▶ **Task details**
Copy out every line of the listing from the line containing "Where should I click to: Click the leftmost" down to the line containing "Instruction: Click the bold", keeping each one unchanged.

▶ **Exercise material**
____________________

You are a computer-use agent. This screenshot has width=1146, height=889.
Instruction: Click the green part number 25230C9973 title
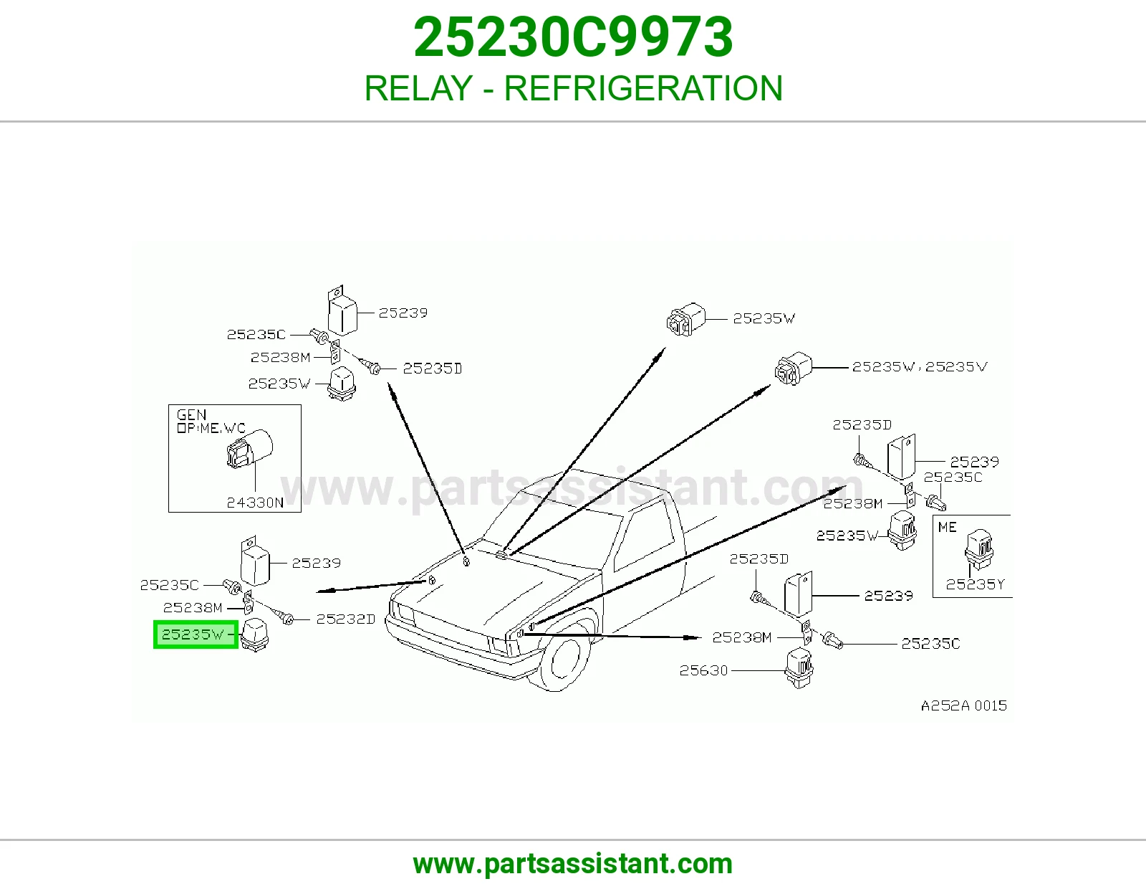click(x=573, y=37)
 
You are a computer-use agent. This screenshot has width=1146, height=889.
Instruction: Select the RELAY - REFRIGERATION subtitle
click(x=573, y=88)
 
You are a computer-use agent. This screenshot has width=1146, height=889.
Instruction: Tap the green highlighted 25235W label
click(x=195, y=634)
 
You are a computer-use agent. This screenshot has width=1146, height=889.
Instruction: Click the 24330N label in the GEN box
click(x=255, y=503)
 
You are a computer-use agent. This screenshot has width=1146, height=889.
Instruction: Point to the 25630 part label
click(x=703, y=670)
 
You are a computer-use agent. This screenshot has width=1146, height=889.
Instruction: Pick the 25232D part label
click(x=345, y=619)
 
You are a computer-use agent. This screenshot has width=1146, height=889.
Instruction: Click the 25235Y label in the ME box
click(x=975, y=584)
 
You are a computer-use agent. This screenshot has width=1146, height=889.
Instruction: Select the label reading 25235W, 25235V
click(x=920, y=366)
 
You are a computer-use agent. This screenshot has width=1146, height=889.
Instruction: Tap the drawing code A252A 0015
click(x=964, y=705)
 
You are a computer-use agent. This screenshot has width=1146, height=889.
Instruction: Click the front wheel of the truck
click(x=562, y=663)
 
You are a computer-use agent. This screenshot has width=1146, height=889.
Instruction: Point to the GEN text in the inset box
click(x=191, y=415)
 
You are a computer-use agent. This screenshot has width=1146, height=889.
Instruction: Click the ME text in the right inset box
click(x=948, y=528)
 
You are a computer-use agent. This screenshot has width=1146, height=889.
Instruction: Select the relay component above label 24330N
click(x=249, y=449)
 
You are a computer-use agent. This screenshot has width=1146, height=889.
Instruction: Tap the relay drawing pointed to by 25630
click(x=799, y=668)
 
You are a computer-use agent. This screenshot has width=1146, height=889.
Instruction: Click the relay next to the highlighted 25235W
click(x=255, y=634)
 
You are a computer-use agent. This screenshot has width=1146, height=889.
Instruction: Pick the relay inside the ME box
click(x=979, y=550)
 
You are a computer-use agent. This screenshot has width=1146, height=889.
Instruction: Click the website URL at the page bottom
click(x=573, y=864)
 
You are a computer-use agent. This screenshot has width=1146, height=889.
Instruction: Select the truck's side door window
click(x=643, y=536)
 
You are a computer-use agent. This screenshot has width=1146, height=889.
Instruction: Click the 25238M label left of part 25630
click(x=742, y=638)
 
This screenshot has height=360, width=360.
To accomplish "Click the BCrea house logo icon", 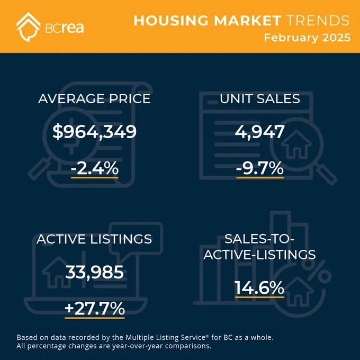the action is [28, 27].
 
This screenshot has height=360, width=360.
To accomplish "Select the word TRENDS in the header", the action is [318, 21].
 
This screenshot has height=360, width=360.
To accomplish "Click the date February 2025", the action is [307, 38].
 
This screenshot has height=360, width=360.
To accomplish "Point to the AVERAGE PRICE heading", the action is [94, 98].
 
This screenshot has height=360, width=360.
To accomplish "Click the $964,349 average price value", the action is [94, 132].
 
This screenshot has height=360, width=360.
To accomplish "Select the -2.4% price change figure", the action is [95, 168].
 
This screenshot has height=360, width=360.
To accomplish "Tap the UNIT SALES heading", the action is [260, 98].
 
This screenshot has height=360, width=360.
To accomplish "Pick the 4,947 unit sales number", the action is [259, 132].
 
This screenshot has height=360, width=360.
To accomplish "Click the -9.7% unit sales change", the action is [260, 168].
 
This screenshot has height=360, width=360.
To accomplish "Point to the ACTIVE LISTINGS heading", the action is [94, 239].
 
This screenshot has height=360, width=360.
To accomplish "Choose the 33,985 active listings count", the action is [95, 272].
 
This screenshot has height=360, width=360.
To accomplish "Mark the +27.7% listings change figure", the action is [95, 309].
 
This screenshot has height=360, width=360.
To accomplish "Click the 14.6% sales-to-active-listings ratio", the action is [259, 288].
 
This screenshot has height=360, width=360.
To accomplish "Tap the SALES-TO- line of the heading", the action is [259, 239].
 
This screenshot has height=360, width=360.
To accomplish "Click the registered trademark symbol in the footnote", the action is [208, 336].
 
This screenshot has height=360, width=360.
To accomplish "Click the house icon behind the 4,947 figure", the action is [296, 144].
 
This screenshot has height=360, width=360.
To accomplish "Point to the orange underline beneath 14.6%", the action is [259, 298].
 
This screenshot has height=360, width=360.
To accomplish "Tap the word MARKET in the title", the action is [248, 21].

____________________

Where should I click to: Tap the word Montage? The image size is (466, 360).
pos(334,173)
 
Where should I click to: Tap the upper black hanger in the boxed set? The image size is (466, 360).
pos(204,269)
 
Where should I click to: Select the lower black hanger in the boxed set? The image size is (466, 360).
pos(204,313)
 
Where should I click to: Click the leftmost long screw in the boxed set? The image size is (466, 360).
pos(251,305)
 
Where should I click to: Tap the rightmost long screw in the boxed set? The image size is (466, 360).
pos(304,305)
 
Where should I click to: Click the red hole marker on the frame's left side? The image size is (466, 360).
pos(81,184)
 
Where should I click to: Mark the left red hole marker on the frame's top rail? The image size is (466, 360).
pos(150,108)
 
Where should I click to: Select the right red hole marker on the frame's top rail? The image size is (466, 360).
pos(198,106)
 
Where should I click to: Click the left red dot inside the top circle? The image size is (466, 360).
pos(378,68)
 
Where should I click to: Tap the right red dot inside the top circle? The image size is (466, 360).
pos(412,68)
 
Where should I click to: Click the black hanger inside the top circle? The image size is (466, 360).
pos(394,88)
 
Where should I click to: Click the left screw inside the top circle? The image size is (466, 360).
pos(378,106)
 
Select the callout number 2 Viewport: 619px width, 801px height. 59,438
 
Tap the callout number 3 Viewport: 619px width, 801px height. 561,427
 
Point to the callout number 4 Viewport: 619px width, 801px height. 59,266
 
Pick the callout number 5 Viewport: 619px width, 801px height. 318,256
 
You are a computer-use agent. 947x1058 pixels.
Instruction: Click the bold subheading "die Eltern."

____________________

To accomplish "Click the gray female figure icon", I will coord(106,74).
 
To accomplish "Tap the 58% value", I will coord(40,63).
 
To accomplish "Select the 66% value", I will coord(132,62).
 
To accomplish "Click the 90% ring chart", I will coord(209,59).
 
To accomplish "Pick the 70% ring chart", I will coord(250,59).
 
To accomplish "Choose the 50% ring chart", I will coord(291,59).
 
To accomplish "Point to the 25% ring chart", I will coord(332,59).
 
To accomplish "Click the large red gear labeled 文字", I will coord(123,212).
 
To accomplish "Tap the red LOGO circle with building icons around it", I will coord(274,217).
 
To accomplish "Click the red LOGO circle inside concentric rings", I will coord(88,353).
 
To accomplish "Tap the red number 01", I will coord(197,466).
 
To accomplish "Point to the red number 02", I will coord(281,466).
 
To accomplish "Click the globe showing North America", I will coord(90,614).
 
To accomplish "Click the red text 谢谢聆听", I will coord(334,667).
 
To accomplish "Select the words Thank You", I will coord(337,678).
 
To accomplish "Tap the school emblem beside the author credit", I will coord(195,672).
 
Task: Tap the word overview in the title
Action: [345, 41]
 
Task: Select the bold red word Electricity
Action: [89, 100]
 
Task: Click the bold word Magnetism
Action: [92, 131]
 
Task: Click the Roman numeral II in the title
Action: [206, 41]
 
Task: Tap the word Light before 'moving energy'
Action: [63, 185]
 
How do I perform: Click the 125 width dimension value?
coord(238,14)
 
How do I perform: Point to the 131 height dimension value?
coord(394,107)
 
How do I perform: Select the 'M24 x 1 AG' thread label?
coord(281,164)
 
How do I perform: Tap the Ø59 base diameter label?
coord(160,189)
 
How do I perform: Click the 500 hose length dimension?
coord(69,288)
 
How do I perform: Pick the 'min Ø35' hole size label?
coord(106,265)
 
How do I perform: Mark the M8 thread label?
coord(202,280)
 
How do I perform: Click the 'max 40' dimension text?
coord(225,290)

____________________

▶ **Correct output**
Where should I click to: Click the leftmost long screw in the boxed set? The image size is (466, 360).
pos(251,305)
 
Where should I click to: Tap the rightmost long screw in the boxed set? The image size is (466, 360).
pos(304,305)
 
Where should I click to: Click the red hole marker on the frame's left side? The image size is (466, 360).
pos(81,184)
 
Where should I click to: Mark the left red hole marker on the frame's top rail? The image size is (466, 360).
pos(150,108)
 
Where should I click to: Select the right red hole marker on the frame's top rail? The image size is (466, 360).
pos(198,106)
 
Where should I click to: Click the left red dot inside the top circle? The image size is (466, 360).
pos(378,68)
 
Where should I click to: Tap the right red dot inside the top circle? The image size is (466, 360).
pos(412,68)
 
Where should I click to: Click the black hanger inside the top circle? The image size is (466, 360).
pos(394,88)
 
Where should I click to: Click the left screw inside the top circle? The image size is (466, 360).
pos(378,106)
 
Select the callout number 2 Viewport: 619px width, 801px height. 59,438
 
Tap the callout number 3 Viewport: 619px width, 801px height. 561,427
 
Point to the callout number 4 Viewport: 619px width, 801px height. 59,266
 
Pick the callout number 5 Viewport: 619px width, 801px height. 318,256
 
You are a computer-use agent. 947x1058 pixels.
Instruction: Click the bold subheading "die Eltern."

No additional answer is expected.